Cette question atemporelle ne trouve aujourd’hui qu’une trop vive actualité, à l’heure où la défiance vis-à-vis du monde politique atteint des niveaux historiques, vécu qu’il est comme un monde de privilégiés, un monde à part : ne parle-t-on pas de « classe politique » ?
Au-delà de ces éléments subjectifs, les politistes (Frédéric Sawicki, Bernard Pudal...) ont bien montré la grande transformation qui a objectivement frappé les partis de gauche : les éléments populaires en position de direction ou d’élection y ont fondu comme neige à Saint-Trop’...
C’est dans ce contexte qu’Édouard Martin, ouvrier CFDT dont il faut saluer le courage, se trouve propulsé tête de liste dans le Grand Est par le Parti socialiste. Après Philippe Poutou en 2012, faut-il voir là des inflexions en cours ? Hélas, tout laisse à penser le contraire. Le NPA comme le Parti socialiste ont des directions socialement fort homogènes et de plus en plus homogènes, ces éléments populaires apparaissent comme des chiffons qu’on agite pour amuser la galerie, mouchoirs diaphanes masquant bien mal l'étroite réalité sociale de ceux qui détiennent le pouvoir. Pareilles mesures cosmétiques ne sauraient changer la donne.

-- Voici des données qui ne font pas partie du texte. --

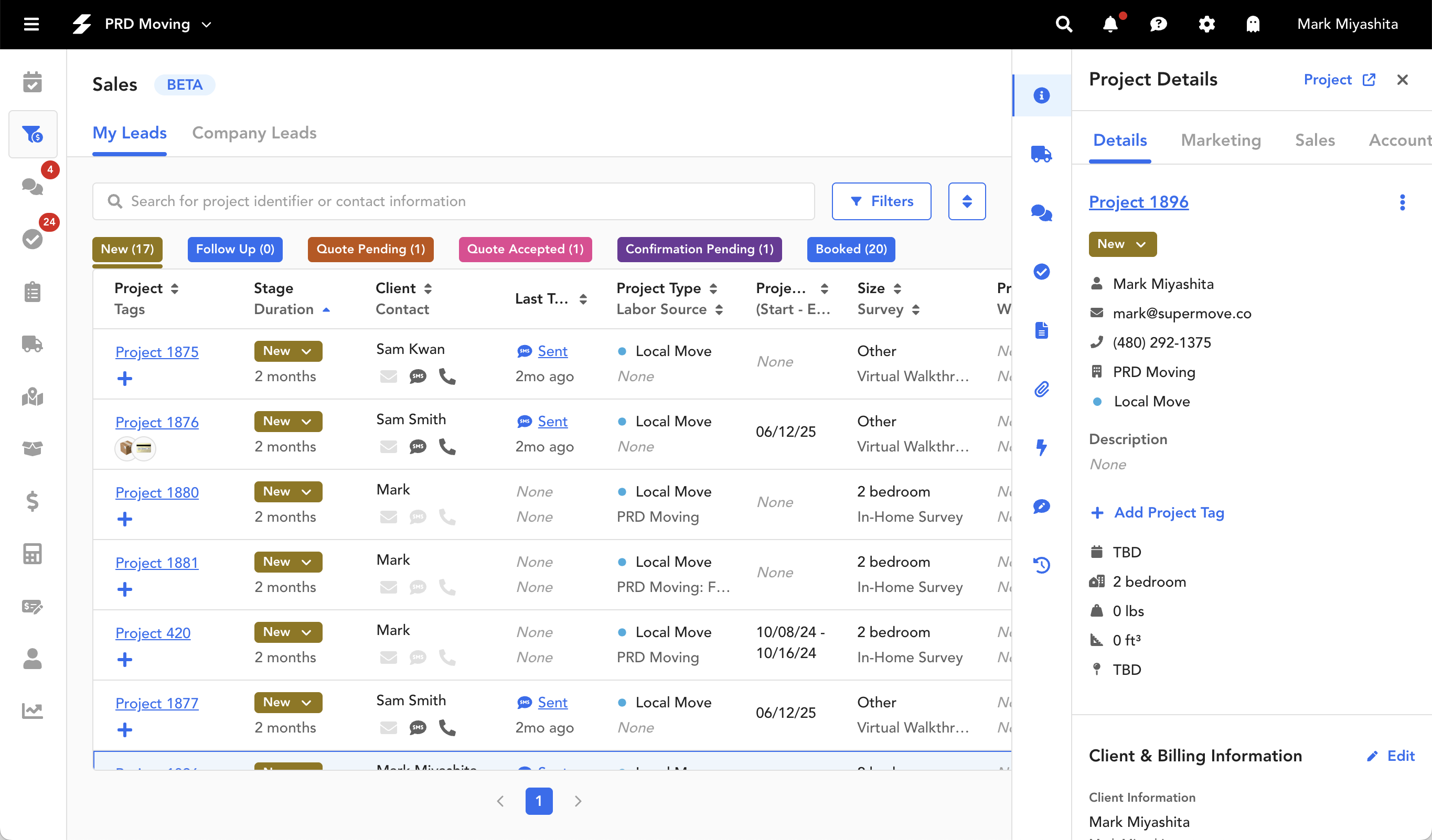Toggle sort on Size column
The image size is (1432, 840).
click(x=897, y=288)
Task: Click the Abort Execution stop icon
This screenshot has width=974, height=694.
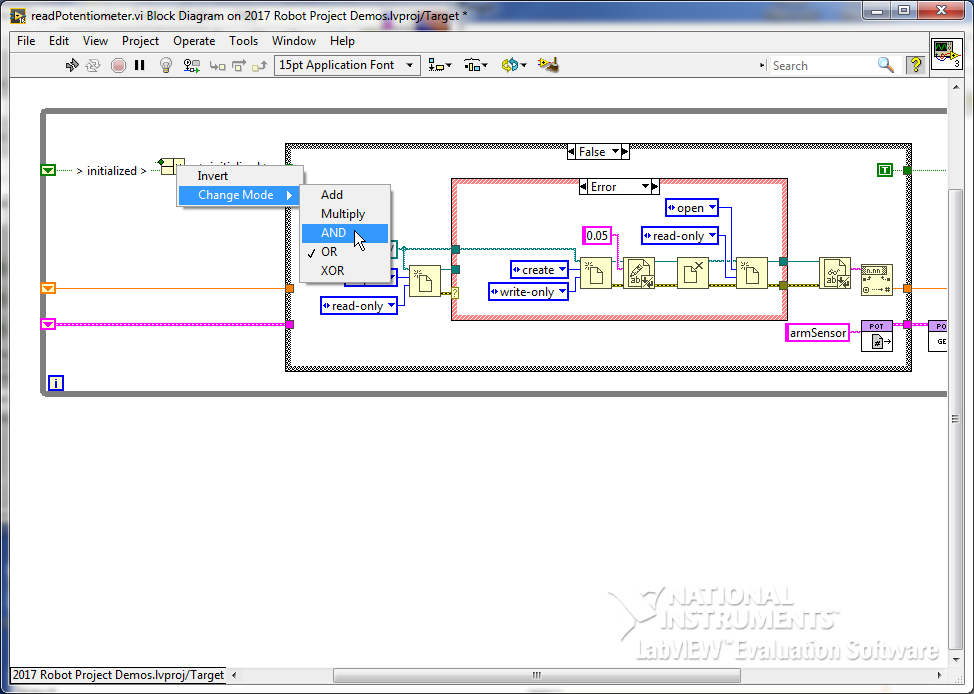Action: (118, 65)
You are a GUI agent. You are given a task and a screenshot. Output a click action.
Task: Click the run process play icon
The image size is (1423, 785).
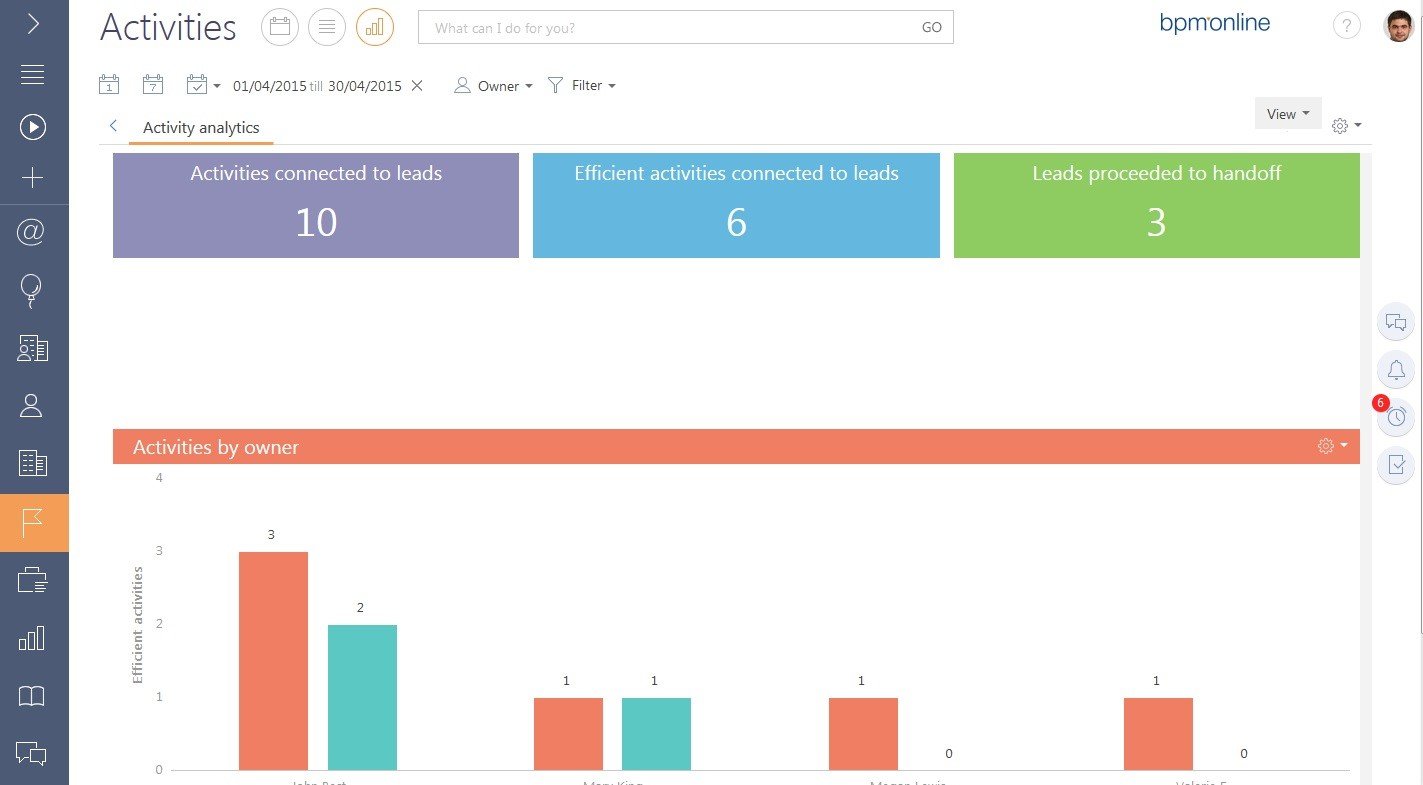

Dès lors, quoi dire et quoi faire qui ne relève pas de la vaine incantation à laquelle on pourrait sembler réduit ? Le Parti communiste français n’a pas de recette miracle : il a cette tâche devant lui et sait les écueils à éviter sur cette voie, ce si contre-productif ouvriérisme notamment. Pas de baguette magique donc mais du travail. Notre dernier congrès, rappelons-le, a décidé – cela n’a évidemment pas été perçu par les observateurs qui n’avaient d’yeux que pour la quincaillerie – de doter notre parti d’une politique des cadres afin de ne pas subir les évolutions sociales, l’absence de politique décidée entraînant la reproduction des puissantes dominations sociales (de classe mais aussi de genre !). Décision accompagnée de moyens pour la mener à bien : une dirigeante nationale – Lydie Benoist – a ainsi reçu cette lourde charge. C’est donc la voie d’un travail austère mais effectif que nous empruntons pour faire de notre parti à tous niveaux un parti de tout le peuple de France, laissant à d’autres le soin d’enfermer les classes populaires dans ce qu’on pourrait appeler, en un autre sens, hélas, la figuration.